On apprend par un Missel du VIIe siècle, que des rameaux bénis étaient considérés comme un remède contre les maladies et les pièges du démon dans les habitations. Les branches de laurier étaient supposées chasser loin des demeures les mauvais démons et autres fléaux et maladies. Est-ce à dire que la piété populaire a conservé la mémoire de ces habitudes vieilles de quatorze siècles ? Il est certain qu’aujourd’hui encore, certains chrétiens prêtent à ces rameaux (comme aux cierges de la Chandeleur) la capacité de protéger de la foudre. Alors que d’autres chrétiens ont le désir de rapporter le buis bénit qu’ils accrochent dans leur maison pour honorer leur crucifix, d’autres les placent éventuellement dans leur étable pour conjurer les maladies ou les plantent en bordure des champs.

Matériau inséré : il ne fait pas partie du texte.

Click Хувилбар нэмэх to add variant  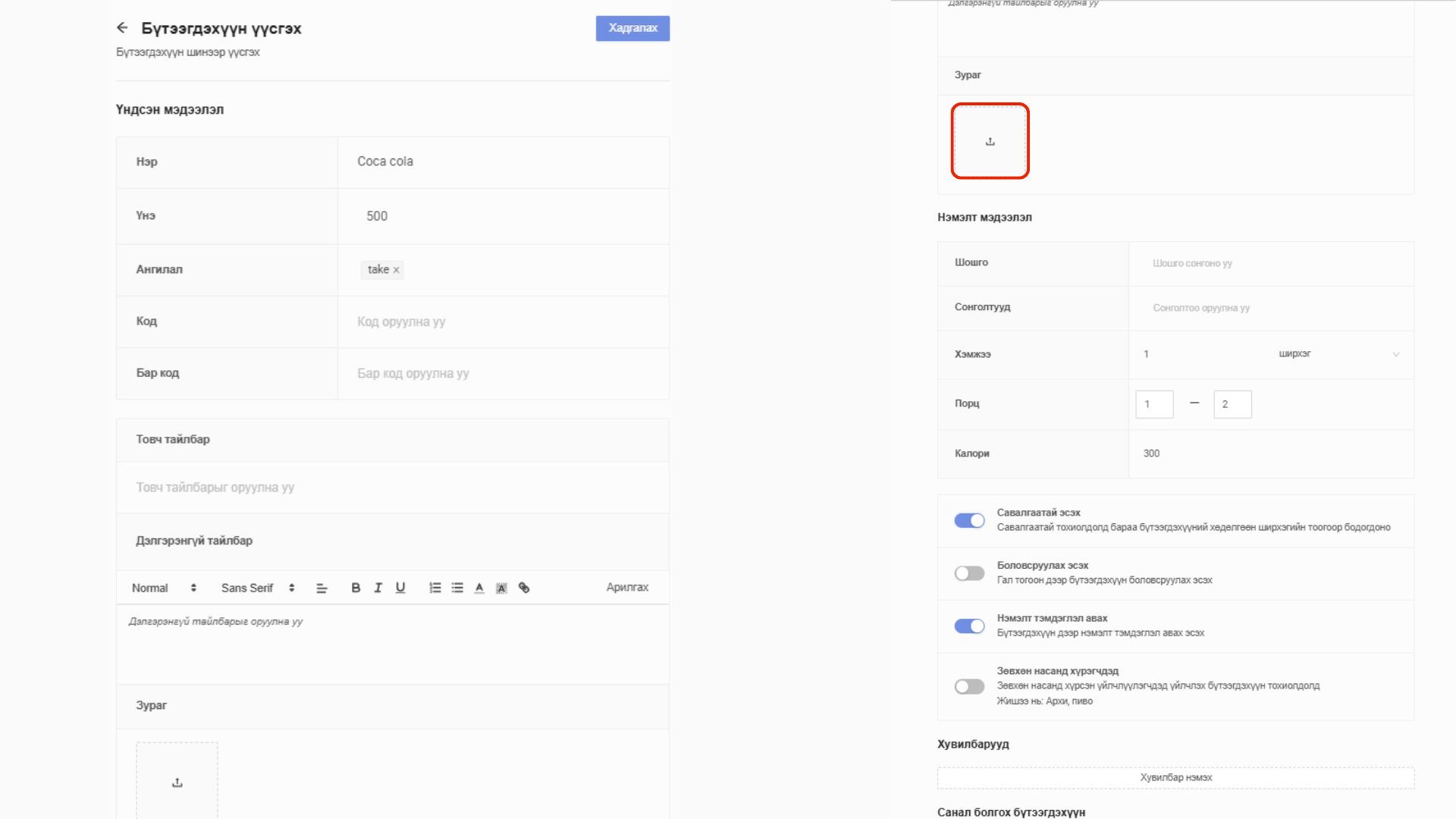pos(1175,777)
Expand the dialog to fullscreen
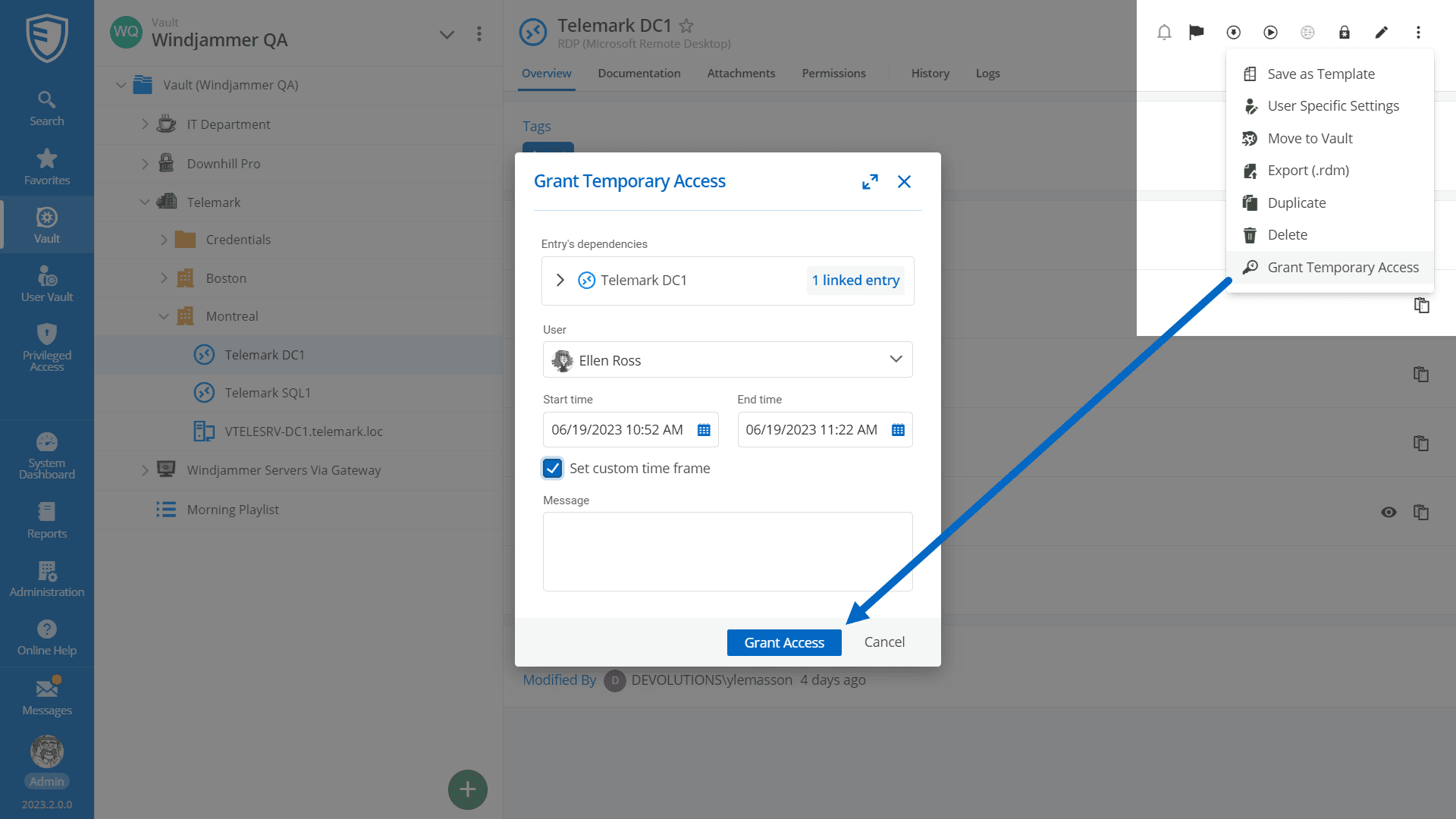Screen dimensions: 1456x819 click(870, 181)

Une autre habitude fait porter ces rameaux sur les tombes des défunts. En effet,  le buis, petit arbrisseau toujours vert est depuis la plus haute Antiquité un symbole funéraire lorsqu’il était consacré à Hadès ou à Cybèle. Cette signification explique peut être que certains chrétiens plantent leurs rameaux de buis bénit sur les tombes. On peut y voir aussi le désir d’associer les défunts à la célébration du mystère pascal. Dans un monde déchristianisé, la protection supposée contre la foudre et autre maladie relèvent sans doute de la superstition. Peut-être est-ce pourtant cet aspect de dévotion populaire qui explique en partie une participation massive  pour la fête des Rameaux, alors qu’à Pâques, pourtant sommet de l’année liturgique, l’Église semble nettement moins remplie. Nous apprécions toute démonstration de croyance (n’engageant que nous !) puisqu’elle nous élève vers Dieu et que nous avons besoin de vieilles coutumes pour poursuivre notre route. Il est bien d’autres traditions qui sont nées avec le dimanche des Rameaux, mais nous ne pouvons toutes les évoquer et vous remercions de votre compréhension.

Alors n’hésitez pas à prendre un peu plus de rameaux que vous n’en avez besoin pour en distribuer à qui aurait pu oublier, ou n’aurait pu assister à cette cérémonie des rameaux… Que cette semaine si riche en émotions vous donne la force de continuer à toujours vivre dans l’amour de Dieu et de votre prochain.